SOURCE INFORMATION:
[Start of section]

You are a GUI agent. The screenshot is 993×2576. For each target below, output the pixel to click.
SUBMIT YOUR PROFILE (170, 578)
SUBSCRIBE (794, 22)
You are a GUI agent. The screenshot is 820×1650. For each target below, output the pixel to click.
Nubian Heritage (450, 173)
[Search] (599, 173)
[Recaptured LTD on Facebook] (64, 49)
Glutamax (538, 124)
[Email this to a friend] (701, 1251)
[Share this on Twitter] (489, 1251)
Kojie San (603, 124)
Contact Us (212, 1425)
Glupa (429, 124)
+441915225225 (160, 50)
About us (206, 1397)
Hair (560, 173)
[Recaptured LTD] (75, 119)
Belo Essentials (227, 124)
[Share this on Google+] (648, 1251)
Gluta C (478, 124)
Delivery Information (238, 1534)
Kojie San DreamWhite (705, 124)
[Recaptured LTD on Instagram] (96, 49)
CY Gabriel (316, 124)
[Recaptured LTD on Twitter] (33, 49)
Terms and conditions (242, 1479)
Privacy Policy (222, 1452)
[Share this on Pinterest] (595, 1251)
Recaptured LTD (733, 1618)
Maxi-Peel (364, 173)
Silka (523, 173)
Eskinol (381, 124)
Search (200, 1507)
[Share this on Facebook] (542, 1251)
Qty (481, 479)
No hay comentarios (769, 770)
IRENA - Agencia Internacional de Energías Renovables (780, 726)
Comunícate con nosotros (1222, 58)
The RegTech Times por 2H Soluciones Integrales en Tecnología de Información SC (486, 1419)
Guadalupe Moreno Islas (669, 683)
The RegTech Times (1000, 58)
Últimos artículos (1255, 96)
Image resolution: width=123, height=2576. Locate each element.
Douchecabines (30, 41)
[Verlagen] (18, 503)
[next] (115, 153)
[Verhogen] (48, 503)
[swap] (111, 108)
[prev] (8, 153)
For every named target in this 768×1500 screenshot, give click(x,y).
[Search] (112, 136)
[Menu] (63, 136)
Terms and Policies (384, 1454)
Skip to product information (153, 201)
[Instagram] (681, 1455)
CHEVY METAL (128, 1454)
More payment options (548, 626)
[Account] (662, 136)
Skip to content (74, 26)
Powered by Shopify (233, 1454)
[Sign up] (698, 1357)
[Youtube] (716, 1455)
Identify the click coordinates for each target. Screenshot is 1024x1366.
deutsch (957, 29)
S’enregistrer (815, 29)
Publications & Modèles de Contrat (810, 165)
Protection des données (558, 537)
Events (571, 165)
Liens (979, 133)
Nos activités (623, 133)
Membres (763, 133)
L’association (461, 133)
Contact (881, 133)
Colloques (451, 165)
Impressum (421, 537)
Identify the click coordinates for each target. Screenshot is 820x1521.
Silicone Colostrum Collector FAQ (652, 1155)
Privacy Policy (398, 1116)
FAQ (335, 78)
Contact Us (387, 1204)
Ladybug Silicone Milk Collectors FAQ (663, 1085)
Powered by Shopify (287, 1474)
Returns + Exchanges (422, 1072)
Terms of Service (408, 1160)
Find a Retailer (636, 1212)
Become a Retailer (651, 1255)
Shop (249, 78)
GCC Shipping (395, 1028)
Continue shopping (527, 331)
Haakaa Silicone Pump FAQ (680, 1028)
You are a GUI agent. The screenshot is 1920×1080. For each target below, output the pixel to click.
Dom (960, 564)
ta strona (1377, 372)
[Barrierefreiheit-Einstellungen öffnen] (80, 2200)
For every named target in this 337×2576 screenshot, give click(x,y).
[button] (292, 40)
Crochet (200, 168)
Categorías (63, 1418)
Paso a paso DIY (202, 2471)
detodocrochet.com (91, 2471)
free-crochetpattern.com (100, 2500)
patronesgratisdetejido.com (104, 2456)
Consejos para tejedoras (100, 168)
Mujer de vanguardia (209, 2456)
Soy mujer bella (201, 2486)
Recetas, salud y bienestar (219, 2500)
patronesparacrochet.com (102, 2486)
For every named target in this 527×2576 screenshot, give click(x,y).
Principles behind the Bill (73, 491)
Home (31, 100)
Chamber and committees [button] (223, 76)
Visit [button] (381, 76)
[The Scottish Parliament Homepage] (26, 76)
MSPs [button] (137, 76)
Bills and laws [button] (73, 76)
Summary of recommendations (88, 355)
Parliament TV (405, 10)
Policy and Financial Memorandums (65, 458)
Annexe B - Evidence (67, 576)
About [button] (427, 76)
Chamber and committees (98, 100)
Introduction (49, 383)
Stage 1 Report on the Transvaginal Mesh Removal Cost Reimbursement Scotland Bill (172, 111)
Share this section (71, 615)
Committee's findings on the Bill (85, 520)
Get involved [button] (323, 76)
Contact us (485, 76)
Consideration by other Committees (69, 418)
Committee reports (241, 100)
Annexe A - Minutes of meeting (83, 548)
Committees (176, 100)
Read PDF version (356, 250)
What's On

[End of section]

Only the lines from the one with "Parliament TV (405, 10)" through the end of the data should be printed, each exactly as it appears.

RESULT FOR THIS TASK:
Parliament TV (405, 10)
Policy and Financial Memorandums (65, 458)
Annexe B - Evidence (67, 576)
About [button] (427, 76)
Chamber and committees (98, 100)
Introduction (49, 383)
Stage 1 Report on the Transvaginal Mesh Removal Cost Reimbursement Scotland Bill (172, 111)
Share this section (71, 615)
Committee's findings on the Bill (85, 520)
Get involved [button] (323, 76)
Contact us (485, 76)
Consideration by other Committees (69, 418)
Committee reports (241, 100)
Annexe A - Minutes of meeting (83, 548)
Committees (176, 100)
Read PDF version (356, 250)
What's On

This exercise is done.